Top of Extracted records

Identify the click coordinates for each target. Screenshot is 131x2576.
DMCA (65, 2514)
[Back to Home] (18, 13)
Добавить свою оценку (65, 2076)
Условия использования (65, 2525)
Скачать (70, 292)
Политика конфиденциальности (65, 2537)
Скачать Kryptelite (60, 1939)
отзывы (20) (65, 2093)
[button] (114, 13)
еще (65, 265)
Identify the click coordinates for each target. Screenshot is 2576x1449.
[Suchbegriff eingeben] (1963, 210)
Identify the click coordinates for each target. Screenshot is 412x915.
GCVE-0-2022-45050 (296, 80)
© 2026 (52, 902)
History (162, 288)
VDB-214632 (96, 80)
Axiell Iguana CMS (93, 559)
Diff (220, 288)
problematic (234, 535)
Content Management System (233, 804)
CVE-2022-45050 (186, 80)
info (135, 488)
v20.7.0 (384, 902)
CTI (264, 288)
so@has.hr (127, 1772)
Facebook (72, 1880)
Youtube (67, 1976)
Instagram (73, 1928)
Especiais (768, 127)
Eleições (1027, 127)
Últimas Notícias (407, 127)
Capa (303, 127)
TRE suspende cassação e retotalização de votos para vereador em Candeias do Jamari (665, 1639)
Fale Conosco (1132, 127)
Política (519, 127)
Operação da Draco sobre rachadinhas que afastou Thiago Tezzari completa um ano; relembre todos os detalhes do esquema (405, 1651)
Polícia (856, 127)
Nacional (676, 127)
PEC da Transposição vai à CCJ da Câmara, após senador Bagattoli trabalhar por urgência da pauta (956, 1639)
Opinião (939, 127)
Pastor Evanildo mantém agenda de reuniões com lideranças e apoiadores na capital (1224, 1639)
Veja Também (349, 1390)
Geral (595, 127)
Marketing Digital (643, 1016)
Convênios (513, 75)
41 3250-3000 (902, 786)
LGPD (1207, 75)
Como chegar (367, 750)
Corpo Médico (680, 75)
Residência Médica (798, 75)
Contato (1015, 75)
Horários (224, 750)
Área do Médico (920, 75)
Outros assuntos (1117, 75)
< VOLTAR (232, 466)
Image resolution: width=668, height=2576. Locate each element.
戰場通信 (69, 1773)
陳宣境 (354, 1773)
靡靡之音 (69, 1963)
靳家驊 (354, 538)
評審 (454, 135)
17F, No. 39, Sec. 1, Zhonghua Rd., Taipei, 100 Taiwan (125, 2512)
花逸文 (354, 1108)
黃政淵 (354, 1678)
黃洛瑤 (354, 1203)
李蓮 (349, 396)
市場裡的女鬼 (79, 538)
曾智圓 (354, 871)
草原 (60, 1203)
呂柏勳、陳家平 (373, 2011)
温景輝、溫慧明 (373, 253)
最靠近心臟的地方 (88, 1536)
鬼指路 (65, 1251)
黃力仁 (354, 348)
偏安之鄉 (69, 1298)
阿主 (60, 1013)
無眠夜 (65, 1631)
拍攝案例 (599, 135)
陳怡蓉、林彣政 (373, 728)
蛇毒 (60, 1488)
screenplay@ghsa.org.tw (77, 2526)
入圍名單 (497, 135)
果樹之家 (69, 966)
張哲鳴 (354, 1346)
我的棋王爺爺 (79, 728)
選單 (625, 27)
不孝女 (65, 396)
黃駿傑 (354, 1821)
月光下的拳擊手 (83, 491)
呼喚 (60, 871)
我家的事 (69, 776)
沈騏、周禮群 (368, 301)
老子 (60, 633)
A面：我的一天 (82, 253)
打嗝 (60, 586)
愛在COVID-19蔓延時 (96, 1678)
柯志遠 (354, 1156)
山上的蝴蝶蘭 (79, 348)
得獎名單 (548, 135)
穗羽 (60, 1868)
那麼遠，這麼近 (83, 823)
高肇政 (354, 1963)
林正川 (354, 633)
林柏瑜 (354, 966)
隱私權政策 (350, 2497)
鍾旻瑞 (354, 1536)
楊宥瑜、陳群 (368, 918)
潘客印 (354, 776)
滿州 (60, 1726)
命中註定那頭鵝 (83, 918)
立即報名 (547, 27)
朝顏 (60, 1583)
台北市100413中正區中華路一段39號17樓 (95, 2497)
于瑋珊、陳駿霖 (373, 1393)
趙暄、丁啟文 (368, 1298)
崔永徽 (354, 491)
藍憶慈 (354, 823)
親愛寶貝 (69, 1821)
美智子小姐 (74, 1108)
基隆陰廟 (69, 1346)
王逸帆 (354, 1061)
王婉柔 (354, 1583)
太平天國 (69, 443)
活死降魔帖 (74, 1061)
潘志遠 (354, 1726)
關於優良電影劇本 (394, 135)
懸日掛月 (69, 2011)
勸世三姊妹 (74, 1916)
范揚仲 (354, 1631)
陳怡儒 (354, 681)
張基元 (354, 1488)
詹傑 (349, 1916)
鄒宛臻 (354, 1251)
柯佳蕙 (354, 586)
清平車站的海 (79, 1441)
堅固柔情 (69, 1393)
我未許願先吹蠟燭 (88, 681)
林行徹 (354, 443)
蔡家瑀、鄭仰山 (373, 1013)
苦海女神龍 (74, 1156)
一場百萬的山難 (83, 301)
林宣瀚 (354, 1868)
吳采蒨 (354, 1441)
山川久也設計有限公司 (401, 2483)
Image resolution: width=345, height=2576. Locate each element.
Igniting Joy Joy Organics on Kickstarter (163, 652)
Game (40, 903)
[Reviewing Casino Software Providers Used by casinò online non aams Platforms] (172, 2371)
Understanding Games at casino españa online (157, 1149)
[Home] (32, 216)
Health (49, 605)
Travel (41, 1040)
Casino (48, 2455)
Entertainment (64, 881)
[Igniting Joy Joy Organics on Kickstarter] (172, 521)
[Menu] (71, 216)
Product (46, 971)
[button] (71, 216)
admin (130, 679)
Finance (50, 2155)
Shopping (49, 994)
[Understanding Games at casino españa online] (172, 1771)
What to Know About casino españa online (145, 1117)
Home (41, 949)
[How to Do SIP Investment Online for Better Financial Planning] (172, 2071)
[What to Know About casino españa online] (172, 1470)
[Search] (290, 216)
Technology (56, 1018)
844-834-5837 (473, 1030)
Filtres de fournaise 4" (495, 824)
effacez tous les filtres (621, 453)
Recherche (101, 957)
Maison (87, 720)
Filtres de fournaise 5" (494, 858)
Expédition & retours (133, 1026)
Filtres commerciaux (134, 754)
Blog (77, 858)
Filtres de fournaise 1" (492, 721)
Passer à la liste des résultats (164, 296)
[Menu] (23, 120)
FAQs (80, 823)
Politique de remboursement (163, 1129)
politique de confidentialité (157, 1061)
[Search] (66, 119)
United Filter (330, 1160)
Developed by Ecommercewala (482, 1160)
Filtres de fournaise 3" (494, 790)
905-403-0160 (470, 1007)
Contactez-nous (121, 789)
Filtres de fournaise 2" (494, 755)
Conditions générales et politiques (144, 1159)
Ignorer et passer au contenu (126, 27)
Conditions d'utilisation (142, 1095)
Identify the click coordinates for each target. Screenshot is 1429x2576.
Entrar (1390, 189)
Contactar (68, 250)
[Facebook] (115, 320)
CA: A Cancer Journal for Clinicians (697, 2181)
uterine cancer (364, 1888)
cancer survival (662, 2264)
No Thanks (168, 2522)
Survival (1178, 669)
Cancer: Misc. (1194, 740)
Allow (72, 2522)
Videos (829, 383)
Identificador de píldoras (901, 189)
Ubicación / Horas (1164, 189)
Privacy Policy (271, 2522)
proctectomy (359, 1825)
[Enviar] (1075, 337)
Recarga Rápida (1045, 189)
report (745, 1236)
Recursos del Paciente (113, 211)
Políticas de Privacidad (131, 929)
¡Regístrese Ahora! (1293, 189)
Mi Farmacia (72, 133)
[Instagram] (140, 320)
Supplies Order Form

Bottom of Extracted records

# Task prompt
All that is needed is the exact run of lines above from the line containing "[Search] (290, 216)" through the line containing "Conditions d'utilisation (142, 1095)", both of them included.

# Solution for this task
[Search] (290, 216)
Technology (56, 1018)
844-834-5837 (473, 1030)
Filtres de fournaise 4" (495, 824)
effacez tous les filtres (621, 453)
Recherche (101, 957)
Maison (87, 720)
Filtres de fournaise 5" (494, 858)
Expédition & retours (133, 1026)
Filtres commerciaux (134, 754)
Blog (77, 858)
Filtres de fournaise 1" (492, 721)
Passer à la liste des résultats (164, 296)
[Menu] (23, 120)
FAQs (80, 823)
Politique de remboursement (163, 1129)
politique de confidentialité (157, 1061)
[Search] (66, 119)
United Filter (330, 1160)
Developed by Ecommercewala (482, 1160)
Filtres de fournaise 3" (494, 790)
905-403-0160 (470, 1007)
Contactez-nous (121, 789)
Filtres de fournaise 2" (494, 755)
Conditions générales et politiques (144, 1159)
Ignorer et passer au contenu (126, 27)
Conditions d'utilisation (142, 1095)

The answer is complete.